One of the critical policies you should have is an Acceptable Use Policy, which tells employees what they are and are not allowed to do with the assets of the organization, such as telephones, cameras, computers, and links to the Internet.

The chapter ends with some thoughts about operational consistency. There should be policies that address doing things well and doing them the same way every time (assuming we have the kind of operation that needs such a policy).

  • Manage - Manage how processes are done, and respond to deviations from processes
  • Measure - Measure our outputs, such as volume, consistency, quality, waste, production cost
  • Review - Assess processes and products to make sure both are acceptable
  • Track - Report, analyze, and record defects, errors, and incidents
  • Improve - Make changes to policies and procedures as needed

Chapter 3

The text discusses a few laws that are relevant to information system security. Be aware that there are many others.

  • Federal Information Security Management Act (FISMA, 2002) - mandates that the Federal government and its contractors follow a common set of information security standards. The standards are set by the National Institute of Standards and Technology (NIST).
  • Health Insurance Portability and Accountability Act (HIPAA, 1996) - Establishes a large, complicated rule set for storing health information in a common format, making it sharable, and making it a crime to share it with people who should not have it.
  • Gramm-Leach-Bliley Act (GLBA, 1999) - also called the Financial Services Modernization Act; deregulated banks and financial services, allowing each institution to offer banking, investments, and insurance services
    Included three rules that affect privacy. The Financial Privacy Rule allows people to opt out of having their data shared with partner companies, but it is usually implemented so that it is easier to allow the sharing. The Safeguards Rule requires that companies have data security plans. The Pretexting Rule tells institutions to implement procedures to keep from releasing information to people who are trying to gain information under false pretenses (pretexting). (They had to be told to do that?)
  • Sarbanes-Oxley Act (Sarbox, 2002) - a reaction to corporate fraud and corruption; provides penalties up to $5,000,000 and 20 years in prison for officers who file false corporate reports
  • Family Educational Rights and Privacy Act (FERPA, 1974) - Requires that schools, such as colleges and universities, protect the privacy of their student records, and provide students access to their own records
  • Children's Internet Protection Act (CIPA, 2000) - A law that means to protect children from obscenity, pornography, and harmful material. This law requires libraries to use filtering software on computers used by minors, and also allows librarians to provide access without the filter to adults who request such access.

There are many other such laws. The list above only deals with some of the ones in the United States.

In the following pages, the text recommends the selection of an approved security framework, or model, on which to base the creation of the framework that will be used in your organization.
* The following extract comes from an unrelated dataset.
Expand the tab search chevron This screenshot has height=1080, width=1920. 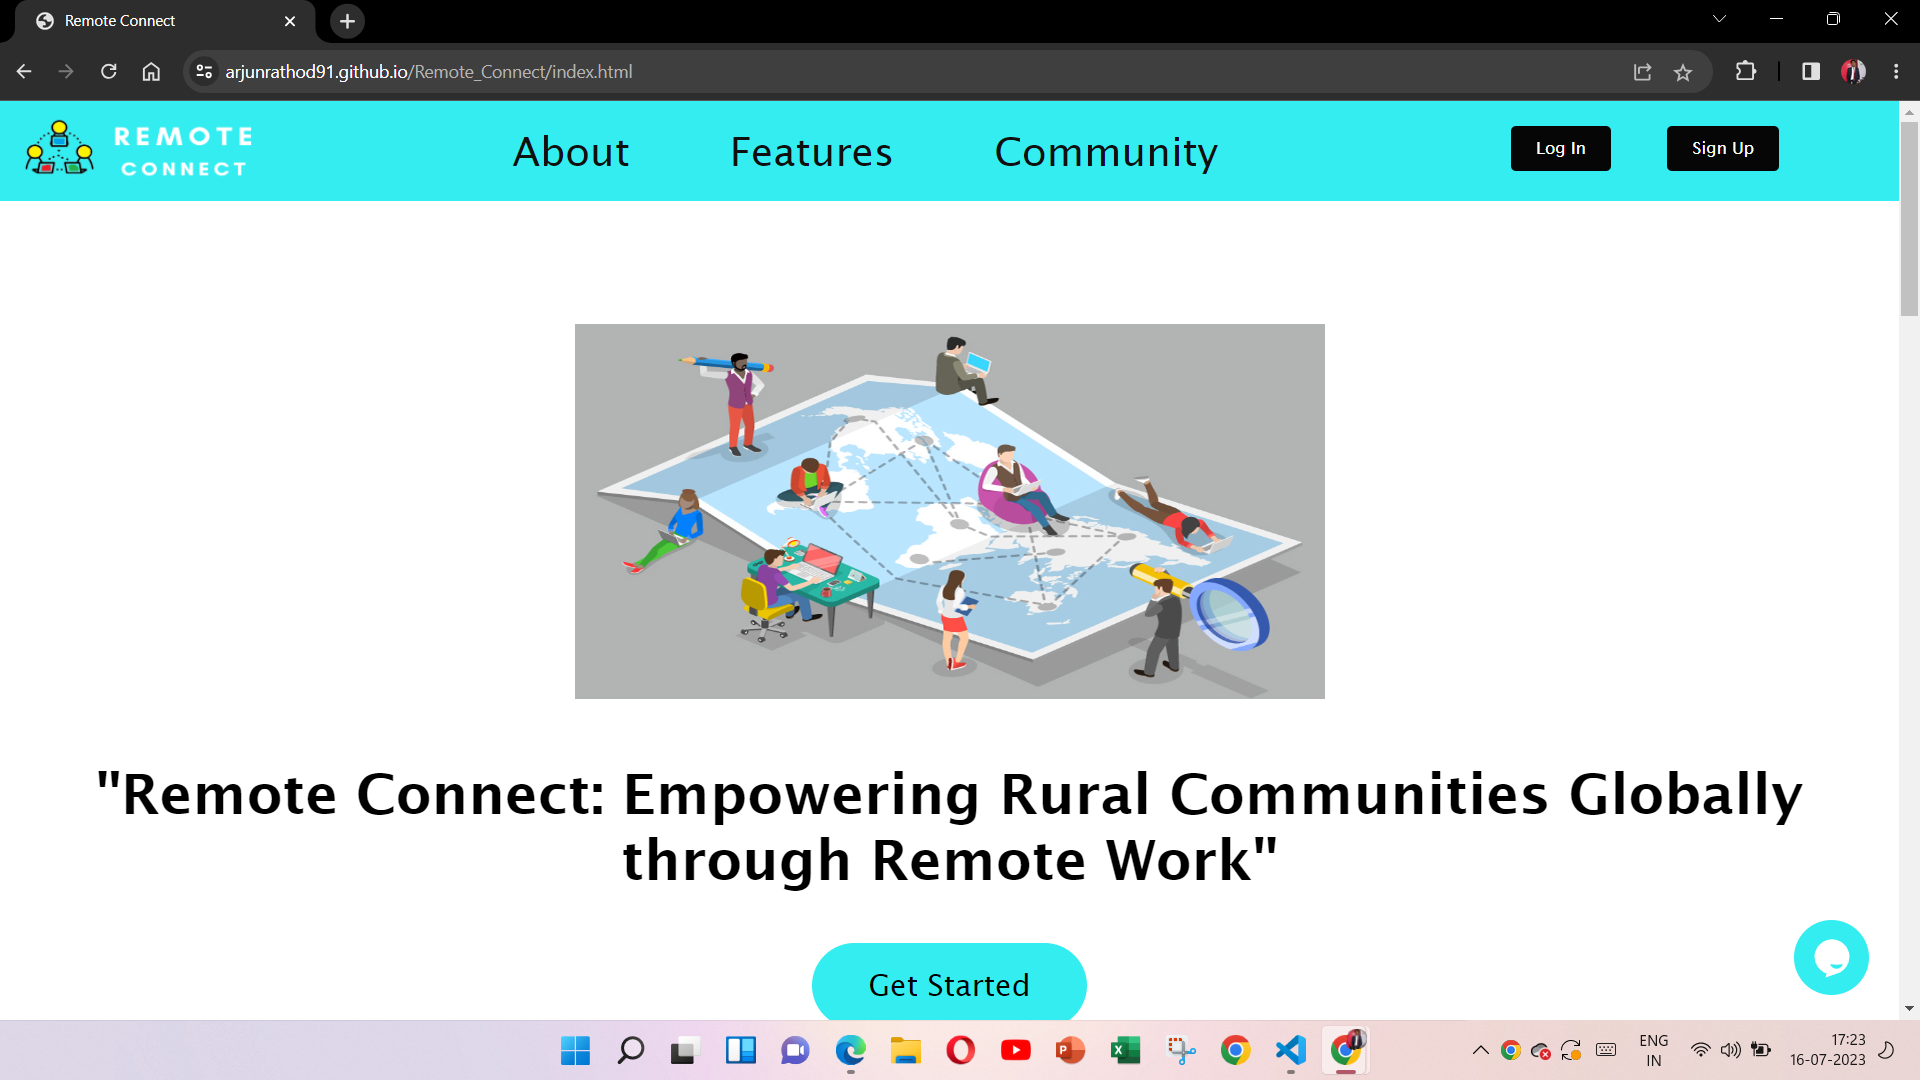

It mentions COSO, COBIT and ITIL.ITIL is also the last topic in the chapter. It is recommended for its relevance to IT organizations in general.

Before the end of the chapter, we are shown a few industry standards.

  • Payment Card Industry Data Security Standard (PCI DSS, 2006) - A global standard for processing payments by bank cards, credit cards, and debit cards. It was created in 2006, but there have been updates since then. It requires that an organization taking payments of this type have and use security policies. It also requires that the card processor have a secure network, protect cardholder data, manage vulnerabilities, and have strong controls. Obviously, this standard has not always been followed.
  • Statement on Standards for Attestation Engagements No. 16 (SSAE16, 2010) - A standard for audits that includes standards for security controls. A Type I audit reviews controls, but a Type II audit tests the controls as well.